SELECTED EXCERPT:
Lupinus arcticus is a species of flowering plant in the subfamily Faboideae of the family Fabaceae, known by the common names Arctic lupine or subalpine lupine. It is native to northwestern North America, where it occurs from Oregon north to Alaska and east to Nunavut. It is a common wildflower in British Columbia.

This is a perennial herb growing from a taproot and producing erect stems up to 50 centimeters tall. The dark green, hairy leaves are borne upon rough, hairy petioles up to 17 centimeters long. The leaves are palmately compound, made up of 3 to 9 leaflets each measuring up to 6 centimeters long. The inflorescence is a raceme up to 15 centimeters long bearing up to 30 flowers. The flowers are usually blue, sometimes purple, and occasionally white. The banners of the pealike flowers may be tinged with pink. The fruit is a hairy, greenish to blackish legume pod 2 or 3 centimeters long. It contains up to 10 white-speckled black seeds each about half a centimeter long. The plant may hybridize with other lupine species when they grow together.

TASK INSTRUCTIONS:
Write out, word for word, the part of the Arctic lupine text that begins at the words "This is a perennial" and stops after the words "they grow together.".

EXTRACTED MATERIAL:

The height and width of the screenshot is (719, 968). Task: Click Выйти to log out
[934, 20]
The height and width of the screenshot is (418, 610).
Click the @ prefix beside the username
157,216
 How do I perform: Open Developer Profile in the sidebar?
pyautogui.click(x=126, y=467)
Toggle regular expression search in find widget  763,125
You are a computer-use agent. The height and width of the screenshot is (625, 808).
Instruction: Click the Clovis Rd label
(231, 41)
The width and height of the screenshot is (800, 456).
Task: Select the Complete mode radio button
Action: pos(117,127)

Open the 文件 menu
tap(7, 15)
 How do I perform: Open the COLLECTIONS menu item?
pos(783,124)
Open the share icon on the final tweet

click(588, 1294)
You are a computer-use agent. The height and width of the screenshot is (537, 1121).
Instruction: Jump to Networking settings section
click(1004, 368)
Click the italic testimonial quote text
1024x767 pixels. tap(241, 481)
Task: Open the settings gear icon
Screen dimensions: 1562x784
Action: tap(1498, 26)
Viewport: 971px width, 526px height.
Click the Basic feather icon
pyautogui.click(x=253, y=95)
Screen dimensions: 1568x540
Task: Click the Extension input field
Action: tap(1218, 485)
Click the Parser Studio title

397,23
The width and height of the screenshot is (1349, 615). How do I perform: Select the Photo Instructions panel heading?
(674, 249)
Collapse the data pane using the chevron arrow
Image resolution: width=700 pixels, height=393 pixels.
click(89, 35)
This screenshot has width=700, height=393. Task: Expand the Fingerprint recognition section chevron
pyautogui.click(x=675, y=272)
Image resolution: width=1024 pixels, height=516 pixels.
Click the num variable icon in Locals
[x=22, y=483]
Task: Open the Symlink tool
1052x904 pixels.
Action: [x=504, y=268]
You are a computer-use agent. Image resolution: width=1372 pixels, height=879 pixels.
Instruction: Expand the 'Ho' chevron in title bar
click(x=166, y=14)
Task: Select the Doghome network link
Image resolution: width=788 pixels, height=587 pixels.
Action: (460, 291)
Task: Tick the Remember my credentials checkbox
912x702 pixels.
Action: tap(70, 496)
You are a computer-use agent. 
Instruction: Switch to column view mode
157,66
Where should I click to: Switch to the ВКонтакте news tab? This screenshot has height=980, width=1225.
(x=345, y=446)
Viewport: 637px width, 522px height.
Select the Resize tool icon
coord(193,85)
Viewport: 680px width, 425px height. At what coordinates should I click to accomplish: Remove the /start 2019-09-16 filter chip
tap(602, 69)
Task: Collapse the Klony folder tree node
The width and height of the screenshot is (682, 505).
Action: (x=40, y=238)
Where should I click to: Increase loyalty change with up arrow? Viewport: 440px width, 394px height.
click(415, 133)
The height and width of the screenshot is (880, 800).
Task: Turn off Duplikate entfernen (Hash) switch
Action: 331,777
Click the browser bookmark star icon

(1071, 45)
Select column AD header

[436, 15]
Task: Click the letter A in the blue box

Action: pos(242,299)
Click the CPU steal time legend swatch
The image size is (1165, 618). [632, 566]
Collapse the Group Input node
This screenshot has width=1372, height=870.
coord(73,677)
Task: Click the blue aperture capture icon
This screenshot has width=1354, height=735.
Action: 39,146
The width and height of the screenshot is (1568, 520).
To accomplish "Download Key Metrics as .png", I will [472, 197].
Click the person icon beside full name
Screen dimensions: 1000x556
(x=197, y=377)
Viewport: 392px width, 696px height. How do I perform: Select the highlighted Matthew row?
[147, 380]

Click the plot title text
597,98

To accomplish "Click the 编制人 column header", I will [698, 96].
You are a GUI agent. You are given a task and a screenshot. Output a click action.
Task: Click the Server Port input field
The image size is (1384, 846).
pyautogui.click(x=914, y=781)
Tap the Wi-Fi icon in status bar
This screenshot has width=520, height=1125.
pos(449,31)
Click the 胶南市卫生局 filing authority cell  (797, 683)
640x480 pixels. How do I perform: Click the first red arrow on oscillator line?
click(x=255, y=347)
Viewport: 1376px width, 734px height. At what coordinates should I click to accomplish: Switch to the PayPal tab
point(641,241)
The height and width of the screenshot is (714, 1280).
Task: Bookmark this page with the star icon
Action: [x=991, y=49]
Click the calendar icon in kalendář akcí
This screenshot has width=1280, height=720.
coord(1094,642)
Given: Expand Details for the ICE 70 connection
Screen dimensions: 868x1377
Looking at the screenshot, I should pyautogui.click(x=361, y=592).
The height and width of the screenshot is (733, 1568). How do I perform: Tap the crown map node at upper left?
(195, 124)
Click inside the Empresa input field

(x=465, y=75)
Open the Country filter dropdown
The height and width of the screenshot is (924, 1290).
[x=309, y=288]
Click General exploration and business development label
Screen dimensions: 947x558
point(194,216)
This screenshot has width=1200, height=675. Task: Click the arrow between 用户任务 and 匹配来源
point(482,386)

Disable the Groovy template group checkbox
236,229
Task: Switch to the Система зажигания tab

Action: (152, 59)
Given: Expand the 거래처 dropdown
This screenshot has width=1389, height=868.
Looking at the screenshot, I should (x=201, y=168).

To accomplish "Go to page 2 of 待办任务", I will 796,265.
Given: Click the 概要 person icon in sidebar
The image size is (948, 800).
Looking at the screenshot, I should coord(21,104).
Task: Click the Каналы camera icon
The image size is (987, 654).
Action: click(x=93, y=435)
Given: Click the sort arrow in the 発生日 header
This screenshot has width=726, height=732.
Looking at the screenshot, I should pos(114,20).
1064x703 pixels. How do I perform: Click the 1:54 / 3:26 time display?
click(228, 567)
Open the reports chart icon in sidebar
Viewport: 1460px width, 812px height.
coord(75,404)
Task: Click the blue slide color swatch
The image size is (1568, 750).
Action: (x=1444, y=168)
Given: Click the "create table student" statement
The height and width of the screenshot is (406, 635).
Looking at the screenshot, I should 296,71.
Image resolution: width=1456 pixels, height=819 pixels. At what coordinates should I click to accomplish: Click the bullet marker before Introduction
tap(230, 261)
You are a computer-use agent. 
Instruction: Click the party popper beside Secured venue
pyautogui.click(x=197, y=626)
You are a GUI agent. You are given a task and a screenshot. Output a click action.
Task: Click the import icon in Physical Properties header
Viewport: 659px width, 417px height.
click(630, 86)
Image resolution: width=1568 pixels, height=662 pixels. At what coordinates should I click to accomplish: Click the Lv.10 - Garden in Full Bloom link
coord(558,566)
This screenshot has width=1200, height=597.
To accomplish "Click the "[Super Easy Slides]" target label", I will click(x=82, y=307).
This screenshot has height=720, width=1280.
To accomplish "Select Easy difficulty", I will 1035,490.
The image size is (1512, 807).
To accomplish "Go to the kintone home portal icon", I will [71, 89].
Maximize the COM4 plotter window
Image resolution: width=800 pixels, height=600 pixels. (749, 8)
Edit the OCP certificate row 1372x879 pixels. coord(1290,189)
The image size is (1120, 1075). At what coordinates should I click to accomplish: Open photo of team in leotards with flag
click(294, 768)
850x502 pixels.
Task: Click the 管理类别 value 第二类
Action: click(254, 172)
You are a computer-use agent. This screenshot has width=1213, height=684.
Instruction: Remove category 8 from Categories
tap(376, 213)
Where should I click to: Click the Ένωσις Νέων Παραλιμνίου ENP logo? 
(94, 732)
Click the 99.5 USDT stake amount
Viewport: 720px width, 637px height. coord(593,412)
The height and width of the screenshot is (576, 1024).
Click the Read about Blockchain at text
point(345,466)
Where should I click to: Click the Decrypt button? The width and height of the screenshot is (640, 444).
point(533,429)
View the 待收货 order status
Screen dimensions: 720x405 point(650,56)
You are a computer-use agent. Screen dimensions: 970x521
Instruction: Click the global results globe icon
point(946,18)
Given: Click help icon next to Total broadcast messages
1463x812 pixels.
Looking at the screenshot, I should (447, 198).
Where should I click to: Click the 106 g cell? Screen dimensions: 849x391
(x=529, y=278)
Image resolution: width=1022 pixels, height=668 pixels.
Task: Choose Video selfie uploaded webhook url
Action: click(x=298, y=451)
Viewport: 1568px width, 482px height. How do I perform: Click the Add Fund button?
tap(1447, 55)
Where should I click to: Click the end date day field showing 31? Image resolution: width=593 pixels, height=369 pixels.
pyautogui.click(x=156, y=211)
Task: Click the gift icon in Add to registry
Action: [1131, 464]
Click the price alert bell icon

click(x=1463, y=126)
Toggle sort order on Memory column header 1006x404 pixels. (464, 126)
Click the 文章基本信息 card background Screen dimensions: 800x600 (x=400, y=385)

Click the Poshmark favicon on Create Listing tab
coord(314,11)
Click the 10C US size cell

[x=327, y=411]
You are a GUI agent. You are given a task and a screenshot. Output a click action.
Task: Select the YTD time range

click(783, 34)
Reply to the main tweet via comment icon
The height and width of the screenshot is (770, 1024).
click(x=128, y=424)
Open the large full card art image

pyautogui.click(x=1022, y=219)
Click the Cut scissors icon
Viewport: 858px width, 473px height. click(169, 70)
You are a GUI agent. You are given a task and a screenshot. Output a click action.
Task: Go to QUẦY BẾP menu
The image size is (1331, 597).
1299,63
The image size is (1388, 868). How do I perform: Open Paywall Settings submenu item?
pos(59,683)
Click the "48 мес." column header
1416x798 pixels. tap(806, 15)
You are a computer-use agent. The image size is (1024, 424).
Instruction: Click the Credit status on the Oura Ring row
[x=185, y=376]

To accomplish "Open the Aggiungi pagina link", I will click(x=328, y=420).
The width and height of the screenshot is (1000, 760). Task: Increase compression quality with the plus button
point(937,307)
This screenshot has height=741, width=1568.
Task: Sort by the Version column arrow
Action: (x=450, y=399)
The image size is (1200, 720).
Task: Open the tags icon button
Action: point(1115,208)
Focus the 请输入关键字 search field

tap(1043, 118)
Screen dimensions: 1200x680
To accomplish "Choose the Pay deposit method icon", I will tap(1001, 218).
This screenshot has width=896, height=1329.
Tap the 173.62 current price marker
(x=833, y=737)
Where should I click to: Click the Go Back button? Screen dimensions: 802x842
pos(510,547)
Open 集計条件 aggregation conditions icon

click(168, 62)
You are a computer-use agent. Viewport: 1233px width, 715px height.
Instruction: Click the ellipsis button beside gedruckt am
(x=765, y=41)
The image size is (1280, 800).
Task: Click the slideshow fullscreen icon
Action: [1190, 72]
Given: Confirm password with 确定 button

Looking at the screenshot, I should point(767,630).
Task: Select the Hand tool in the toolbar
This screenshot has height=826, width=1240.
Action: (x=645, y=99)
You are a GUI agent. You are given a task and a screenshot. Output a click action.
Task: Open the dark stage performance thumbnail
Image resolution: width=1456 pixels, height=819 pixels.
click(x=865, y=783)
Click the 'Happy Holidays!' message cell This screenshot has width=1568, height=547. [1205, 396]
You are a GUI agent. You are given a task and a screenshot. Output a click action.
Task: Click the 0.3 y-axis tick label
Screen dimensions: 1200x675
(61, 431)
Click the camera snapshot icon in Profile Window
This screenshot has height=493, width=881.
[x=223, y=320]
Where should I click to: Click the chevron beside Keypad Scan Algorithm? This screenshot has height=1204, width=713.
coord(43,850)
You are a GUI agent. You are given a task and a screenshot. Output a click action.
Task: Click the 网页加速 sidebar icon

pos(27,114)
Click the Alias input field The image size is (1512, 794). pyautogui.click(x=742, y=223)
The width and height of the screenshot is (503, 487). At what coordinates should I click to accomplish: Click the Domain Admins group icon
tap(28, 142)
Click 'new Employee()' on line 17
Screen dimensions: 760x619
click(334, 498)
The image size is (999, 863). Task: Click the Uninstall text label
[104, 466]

EXERCISE RESULT:
This is a perennial herb growing from a taproot and producing erect stems up to 50 centimeters tall. The dark green, hairy leaves are borne upon rough, hairy petioles up to 17 centimeters long. The leaves are palmately compound, made up of 3 to 9 leaflets each measuring up to 6 centimeters long. The inflorescence is a raceme up to 15 centimeters long bearing up to 30 flowers. The flowers are usually blue, sometimes purple, and occasionally white. The banners of the pealike flowers may be tinged with pink. The fruit is a hairy, greenish to blackish legume pod 2 or 3 centimeters long. It contains up to 10 white-speckled black seeds each about half a centimeter long. The plant may hybridize with other lupine species when they grow together.